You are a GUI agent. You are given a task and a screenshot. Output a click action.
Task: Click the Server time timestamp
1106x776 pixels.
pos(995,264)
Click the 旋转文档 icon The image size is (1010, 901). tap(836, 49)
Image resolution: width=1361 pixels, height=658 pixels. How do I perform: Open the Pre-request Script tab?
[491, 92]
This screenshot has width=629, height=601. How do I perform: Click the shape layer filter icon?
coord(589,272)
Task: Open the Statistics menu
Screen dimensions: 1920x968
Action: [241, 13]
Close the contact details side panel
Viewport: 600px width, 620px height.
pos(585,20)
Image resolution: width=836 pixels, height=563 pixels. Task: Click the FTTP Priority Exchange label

● Problem statement
In full and without changes, give the data above once more.

● Solution to this exercise
You are a GUI agent. You are given a task and a screenshot. Output a click action.
Task: Click the Server time timestamp
1106x776 pixels.
pos(995,264)
Click the 旋转文档 icon The image size is (1010, 901). tap(836, 49)
Image resolution: width=1361 pixels, height=658 pixels. How do I perform: Open the Pre-request Script tab?
[491, 92]
This screenshot has width=629, height=601. How do I perform: Click the shape layer filter icon?
coord(589,272)
Task: Open the Statistics menu
Screen dimensions: 1920x968
Action: [241, 13]
Close the contact details side panel
Viewport: 600px width, 620px height.
pos(585,20)
Image resolution: width=836 pixels, height=563 pixels. Task: Click the FTTP Priority Exchange label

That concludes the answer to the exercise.